You're still expected to clock on for 12-odd hours, and hope to attract enough men in that time to cover shift fees, bar fees, time spent in salons etc, and if fortunate, walk away from the night financially in the black . The clubs will not sell you - you are the one doing the heavy work on the lounge, trying to distinguish between the brothel rats who get a high out of wasting your time, and the genuine bookings.
Some brothel rules treat the workers like children, and carefully guide then into the beds (pvc mattresses ) with a regular but difficult client. This is where divide and conquor happen. The inexperienced workers will take the difficult client because it is intimated to than that us stropper, picky girls are just trying to cut down their earning potential. It is SO easy to make the club seem like the authority for all seasons.

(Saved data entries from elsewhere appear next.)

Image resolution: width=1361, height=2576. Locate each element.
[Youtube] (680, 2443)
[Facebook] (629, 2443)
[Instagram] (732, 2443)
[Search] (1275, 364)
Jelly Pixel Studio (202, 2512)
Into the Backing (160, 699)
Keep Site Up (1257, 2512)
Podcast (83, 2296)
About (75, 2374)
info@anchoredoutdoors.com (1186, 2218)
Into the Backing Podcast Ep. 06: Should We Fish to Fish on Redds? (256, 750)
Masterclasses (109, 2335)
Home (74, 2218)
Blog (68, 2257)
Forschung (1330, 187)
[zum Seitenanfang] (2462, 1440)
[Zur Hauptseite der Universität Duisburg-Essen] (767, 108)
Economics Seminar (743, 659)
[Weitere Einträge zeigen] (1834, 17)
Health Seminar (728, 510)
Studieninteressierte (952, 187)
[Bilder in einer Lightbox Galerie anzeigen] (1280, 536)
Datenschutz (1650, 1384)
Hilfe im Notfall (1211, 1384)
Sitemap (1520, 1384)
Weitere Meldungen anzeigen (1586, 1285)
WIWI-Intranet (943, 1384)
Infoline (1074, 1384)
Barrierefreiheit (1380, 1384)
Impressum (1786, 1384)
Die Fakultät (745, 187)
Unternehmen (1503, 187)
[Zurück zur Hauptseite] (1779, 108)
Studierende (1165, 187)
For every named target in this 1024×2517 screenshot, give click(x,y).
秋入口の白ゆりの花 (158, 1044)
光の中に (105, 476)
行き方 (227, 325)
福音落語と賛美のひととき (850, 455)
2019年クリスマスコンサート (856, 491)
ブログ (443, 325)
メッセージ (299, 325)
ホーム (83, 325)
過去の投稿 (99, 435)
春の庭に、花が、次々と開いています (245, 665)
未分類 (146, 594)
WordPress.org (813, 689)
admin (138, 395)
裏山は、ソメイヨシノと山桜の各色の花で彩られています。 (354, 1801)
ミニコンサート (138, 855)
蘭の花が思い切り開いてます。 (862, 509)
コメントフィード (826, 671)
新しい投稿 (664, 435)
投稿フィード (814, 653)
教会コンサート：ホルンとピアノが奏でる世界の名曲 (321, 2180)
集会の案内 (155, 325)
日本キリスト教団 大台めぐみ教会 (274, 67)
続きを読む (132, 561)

I was once unfortunate enough (and beyond furious with myself) to miss a client slipping his condom off as he unloaded in me. Club's response was to set me up in a bathtub with Coca-Cola douche.
There is plenty that is unacceptable in the legal system, but the taste of the fear has changed. It is worthwhile now to be less tolerant of extremes, and so the fears settle more along the lines of self-protection from situations that look dangerous.
Call the manager on the intercom and tell them you forgot to place your dinner order? She will be at that door in 20 seconds with the security staff flanking her. These are that changes that have happened in the new system, and by removing a parlysing fear, we have more strength to handle those closer to home.
28
Keeping sex work illegal just means the participants can't call on law enforcement for help. That doesn't make anyone safer, just keeps the state trying to enforce our morals.
29
I am #12 I get that this is a heated debate. I do not believe that all sex workers are trafficking victims. I do know that some choose to be in the industry. I can not speak on that I only know my story and the trauma it has caused. I say nonchalant at the article "Bad Bosses" I do not see how it could ever compare. I think a reread of the Amnesty International policy paper is needed. Everyone seems to have missed that Pimping will be legal. It is being infiltrated by violent gang members. How will this ever make things safer? I think we need to look at the Swedish Model. I work as an advocate and can share many sad stories of how people are exploited and legalizing pimps will increase this."Dan Savage won't interview local survivors of prostitution violence because he knows their life stories don't agree with what he writes."